The Magicians - Lev Grossman [12]
Quentin felt giddy, like he was watching the whole thing on TV. It was ridiculous. But he forced himself to pay attention. This was a competition, and he dominated competitions. That was what he did, and he sensed that the stakes of this one were rising. The table was bare except for a deck of cards and a stack of about a dozen coins.
“I understand you like magic tricks, Quentin,” the woman said. She had a very slight accent, European but otherwise unplaceable. Icelandic? “Why don’t you show me some?”
As a matter of fact, Quentin did like magic tricks. His interest in magic had started three years ago, partly inspired by his reading habits but mostly as a way of fattening up his extracurriculars with an activity that wouldn’t force him to actually interact with other people. Quentin had spent hundreds of emotionally arid hours with his iPod on palming coins and shuffling cards and producing fake flowers from skinny plastic canes in a trance of boredom. He watched and rewatched grainy, porn-like instructional videotapes in which middle-aged men demonstrated close-up magic passes in front of backdrops made of bedsheets. Magic, Quentin discovered, wasn’t romantic at all. It was grim and repetitive and deceptive. And he worked his ass off and became very good at it.
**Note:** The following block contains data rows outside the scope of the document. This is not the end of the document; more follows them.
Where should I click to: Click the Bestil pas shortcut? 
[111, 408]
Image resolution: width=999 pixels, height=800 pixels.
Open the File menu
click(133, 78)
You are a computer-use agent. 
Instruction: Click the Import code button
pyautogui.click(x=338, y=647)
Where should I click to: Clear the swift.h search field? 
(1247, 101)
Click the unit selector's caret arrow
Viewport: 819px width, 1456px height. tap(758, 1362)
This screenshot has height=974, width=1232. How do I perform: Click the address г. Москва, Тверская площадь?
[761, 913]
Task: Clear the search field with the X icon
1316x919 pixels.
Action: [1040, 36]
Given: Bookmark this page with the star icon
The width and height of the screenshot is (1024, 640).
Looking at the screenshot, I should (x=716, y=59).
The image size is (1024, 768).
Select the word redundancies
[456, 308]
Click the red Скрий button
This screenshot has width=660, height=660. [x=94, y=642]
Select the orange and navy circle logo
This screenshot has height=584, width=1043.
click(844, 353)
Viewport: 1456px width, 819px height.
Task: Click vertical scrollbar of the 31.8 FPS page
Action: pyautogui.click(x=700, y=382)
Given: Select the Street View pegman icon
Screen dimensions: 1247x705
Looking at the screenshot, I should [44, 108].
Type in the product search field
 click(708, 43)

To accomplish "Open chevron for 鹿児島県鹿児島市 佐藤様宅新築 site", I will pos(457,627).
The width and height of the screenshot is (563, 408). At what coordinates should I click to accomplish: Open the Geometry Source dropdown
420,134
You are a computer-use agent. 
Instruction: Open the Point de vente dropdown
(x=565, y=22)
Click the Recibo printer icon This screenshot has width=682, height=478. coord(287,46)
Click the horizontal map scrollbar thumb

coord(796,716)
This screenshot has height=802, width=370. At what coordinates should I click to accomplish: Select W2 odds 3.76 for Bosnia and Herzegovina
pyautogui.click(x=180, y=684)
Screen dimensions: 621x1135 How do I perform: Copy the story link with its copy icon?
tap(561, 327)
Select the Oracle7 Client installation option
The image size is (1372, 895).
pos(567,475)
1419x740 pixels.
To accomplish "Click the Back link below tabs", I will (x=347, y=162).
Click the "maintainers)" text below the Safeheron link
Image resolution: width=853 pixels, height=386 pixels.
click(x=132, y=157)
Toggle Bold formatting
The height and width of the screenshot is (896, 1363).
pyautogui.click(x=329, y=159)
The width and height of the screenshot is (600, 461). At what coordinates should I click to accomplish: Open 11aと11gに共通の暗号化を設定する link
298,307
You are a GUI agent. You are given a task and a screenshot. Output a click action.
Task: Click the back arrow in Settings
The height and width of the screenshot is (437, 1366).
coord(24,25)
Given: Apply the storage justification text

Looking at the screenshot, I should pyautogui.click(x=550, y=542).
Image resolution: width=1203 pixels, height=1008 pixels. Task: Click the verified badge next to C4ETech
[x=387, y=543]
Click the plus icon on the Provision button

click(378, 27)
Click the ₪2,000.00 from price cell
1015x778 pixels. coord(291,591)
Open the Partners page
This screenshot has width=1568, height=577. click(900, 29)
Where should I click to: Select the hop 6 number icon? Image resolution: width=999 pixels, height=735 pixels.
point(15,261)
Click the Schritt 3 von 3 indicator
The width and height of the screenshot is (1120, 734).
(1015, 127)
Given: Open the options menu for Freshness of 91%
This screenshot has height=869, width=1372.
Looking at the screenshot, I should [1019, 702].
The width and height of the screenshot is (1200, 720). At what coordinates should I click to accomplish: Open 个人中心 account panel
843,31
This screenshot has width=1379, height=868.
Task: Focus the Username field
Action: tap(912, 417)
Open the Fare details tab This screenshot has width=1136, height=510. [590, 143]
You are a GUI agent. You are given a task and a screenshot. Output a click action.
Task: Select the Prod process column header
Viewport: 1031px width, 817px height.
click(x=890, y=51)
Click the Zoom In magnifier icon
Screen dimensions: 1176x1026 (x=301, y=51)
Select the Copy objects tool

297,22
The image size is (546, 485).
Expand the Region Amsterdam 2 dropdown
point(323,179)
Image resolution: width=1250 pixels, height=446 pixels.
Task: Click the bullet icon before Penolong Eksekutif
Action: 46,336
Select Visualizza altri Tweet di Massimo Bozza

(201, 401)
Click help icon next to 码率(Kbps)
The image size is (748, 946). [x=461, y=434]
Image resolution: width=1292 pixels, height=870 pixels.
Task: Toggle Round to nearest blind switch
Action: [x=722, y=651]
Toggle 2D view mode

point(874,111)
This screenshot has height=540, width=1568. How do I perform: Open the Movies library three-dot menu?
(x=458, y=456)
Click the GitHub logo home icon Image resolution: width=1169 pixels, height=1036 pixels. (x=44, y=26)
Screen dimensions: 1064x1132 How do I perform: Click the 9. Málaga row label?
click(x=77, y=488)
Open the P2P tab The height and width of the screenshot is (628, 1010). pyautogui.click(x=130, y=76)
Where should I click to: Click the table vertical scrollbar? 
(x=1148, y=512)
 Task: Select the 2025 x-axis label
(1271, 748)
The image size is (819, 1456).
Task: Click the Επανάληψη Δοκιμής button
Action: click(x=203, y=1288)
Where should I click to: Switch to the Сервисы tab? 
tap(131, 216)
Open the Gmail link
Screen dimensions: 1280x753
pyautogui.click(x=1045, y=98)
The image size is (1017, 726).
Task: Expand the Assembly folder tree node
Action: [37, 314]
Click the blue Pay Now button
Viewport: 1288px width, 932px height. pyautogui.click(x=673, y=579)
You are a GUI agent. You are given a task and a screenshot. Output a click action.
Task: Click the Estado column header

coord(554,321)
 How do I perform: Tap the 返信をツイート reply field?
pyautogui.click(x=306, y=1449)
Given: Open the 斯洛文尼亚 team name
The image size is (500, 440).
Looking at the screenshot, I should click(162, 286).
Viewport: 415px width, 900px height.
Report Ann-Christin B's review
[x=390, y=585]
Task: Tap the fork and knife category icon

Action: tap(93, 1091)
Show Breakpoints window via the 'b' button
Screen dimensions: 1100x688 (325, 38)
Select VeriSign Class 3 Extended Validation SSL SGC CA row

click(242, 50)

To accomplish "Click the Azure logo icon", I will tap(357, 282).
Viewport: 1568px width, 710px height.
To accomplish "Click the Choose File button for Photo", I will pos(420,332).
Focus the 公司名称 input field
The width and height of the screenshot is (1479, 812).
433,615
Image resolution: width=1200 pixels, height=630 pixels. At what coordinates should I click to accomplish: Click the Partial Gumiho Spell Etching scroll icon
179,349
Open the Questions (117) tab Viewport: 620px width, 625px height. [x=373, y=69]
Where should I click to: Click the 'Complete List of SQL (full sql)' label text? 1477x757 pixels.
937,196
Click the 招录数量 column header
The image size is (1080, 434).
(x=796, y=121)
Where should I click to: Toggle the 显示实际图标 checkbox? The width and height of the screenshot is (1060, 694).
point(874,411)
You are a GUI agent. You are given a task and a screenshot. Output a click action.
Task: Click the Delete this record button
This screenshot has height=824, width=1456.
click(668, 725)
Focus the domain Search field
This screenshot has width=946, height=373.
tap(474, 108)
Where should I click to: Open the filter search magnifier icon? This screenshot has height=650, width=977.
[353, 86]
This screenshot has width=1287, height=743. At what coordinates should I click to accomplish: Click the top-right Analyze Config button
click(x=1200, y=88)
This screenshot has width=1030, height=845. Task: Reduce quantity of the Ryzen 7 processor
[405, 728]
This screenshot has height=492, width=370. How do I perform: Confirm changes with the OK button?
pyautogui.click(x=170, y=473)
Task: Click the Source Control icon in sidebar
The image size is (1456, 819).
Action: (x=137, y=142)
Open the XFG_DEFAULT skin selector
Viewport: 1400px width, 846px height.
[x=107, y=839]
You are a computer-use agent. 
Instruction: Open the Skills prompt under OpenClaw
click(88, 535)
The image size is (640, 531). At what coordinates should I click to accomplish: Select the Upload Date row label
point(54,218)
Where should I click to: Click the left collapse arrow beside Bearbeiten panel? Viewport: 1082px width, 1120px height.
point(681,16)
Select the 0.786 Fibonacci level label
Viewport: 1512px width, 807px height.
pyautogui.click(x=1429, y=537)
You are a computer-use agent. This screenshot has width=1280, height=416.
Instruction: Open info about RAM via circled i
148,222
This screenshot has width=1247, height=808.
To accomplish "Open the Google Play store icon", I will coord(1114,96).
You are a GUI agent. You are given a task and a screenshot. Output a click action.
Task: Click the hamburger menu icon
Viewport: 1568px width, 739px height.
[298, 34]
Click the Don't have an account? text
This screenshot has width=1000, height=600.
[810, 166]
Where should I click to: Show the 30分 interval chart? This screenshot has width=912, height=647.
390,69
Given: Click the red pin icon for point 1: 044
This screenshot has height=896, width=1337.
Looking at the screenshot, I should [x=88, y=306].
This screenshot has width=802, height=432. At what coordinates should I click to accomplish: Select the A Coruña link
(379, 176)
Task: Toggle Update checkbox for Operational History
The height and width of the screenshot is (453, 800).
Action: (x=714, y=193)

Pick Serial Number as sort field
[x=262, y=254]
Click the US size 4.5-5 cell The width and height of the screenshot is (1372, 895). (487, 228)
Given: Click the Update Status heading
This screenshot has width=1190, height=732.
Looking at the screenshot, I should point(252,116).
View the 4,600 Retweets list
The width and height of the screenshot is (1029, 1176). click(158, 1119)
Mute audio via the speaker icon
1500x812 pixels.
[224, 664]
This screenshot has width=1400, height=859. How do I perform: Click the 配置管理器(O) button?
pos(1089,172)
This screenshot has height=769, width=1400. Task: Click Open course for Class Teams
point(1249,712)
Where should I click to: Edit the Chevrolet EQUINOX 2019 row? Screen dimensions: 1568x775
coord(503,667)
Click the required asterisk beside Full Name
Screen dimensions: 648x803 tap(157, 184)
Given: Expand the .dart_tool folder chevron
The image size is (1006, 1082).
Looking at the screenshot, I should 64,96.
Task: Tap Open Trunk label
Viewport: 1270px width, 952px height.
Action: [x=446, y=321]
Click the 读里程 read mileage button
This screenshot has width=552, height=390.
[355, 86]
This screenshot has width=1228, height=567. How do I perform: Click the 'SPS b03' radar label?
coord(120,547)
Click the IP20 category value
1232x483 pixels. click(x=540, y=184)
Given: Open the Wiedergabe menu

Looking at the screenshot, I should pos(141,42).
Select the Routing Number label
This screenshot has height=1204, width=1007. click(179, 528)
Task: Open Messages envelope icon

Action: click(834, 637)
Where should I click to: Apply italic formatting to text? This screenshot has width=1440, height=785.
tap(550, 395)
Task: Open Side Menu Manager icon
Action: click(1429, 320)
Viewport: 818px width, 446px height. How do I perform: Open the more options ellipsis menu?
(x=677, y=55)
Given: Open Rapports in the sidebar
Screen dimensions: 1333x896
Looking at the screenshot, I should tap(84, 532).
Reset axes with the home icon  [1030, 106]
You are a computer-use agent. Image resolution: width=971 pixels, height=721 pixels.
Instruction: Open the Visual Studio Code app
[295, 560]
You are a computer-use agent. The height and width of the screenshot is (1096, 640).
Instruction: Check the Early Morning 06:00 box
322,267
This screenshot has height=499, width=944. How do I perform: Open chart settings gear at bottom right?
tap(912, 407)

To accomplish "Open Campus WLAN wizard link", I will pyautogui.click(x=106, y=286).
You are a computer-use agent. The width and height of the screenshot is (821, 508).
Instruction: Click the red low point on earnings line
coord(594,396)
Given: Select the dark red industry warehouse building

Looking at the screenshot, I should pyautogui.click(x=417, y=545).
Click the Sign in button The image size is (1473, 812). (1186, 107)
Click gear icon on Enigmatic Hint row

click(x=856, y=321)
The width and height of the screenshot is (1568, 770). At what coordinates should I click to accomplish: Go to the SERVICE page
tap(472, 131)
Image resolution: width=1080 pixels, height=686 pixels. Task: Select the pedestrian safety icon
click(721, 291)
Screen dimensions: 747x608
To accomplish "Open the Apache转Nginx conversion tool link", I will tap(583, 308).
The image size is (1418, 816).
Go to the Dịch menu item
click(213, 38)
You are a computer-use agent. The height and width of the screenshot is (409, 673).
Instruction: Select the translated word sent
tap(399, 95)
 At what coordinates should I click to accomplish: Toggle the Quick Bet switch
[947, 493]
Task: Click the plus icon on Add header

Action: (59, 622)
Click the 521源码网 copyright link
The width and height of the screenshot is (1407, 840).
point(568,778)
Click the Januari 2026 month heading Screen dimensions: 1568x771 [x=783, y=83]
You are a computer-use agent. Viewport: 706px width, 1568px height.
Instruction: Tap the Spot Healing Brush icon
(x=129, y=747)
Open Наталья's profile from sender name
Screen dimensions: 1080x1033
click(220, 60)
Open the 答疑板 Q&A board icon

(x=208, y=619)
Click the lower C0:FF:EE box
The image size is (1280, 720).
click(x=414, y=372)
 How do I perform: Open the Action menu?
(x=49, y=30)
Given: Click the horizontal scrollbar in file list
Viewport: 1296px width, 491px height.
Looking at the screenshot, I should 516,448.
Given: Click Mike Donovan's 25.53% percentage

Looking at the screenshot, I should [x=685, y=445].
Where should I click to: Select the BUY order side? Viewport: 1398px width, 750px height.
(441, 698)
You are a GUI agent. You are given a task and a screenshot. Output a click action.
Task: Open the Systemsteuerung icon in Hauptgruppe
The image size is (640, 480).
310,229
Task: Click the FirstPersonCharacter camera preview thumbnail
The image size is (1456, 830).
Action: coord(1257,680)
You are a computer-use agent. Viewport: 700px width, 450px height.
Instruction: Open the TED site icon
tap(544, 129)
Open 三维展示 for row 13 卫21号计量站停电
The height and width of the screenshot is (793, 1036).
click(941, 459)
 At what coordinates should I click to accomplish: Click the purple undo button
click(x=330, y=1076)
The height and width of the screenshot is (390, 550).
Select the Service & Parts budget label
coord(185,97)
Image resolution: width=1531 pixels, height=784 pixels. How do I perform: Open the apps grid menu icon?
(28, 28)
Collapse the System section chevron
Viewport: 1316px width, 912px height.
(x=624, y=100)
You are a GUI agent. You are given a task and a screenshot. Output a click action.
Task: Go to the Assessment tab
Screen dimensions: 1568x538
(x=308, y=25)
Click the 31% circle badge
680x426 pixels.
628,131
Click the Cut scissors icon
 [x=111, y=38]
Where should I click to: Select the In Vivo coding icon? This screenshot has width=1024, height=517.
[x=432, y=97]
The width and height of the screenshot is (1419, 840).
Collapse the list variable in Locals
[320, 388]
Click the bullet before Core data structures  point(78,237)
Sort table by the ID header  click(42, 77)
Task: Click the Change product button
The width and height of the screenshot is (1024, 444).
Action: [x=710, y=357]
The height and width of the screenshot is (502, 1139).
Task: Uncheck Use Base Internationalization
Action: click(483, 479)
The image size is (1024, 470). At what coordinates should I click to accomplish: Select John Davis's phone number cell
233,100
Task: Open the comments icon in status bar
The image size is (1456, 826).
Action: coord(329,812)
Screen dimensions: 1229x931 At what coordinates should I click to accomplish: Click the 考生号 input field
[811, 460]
There was a store near Quentin’s house that sold magic supplies, along with junk electronics, dusty board games, pet rocks, and fake vomit. Ricky, the man behind the counter, who had a beard and sideburns but no mustache, like an Amish farmer, grudgingly agreed to give Quentin some tips. It wasn’t long before the student surpassed the master. At seventeen Quentin knew the Scotch and Soda and the tricky one-handed Charlier cut, and he could juggle the elusive Mills Mess pattern with three balls and sometimes, for short ecstatic flights, with four. He earned a small dividend of popularity at school every time he demonstrated his ability to throw, with a fierce, robotic accuracy, an ordinary playing card sidearm so that from a distance of ten feet it stuck edge-on in one of the flavorless Styrofoamy apples they served in the cafeteria.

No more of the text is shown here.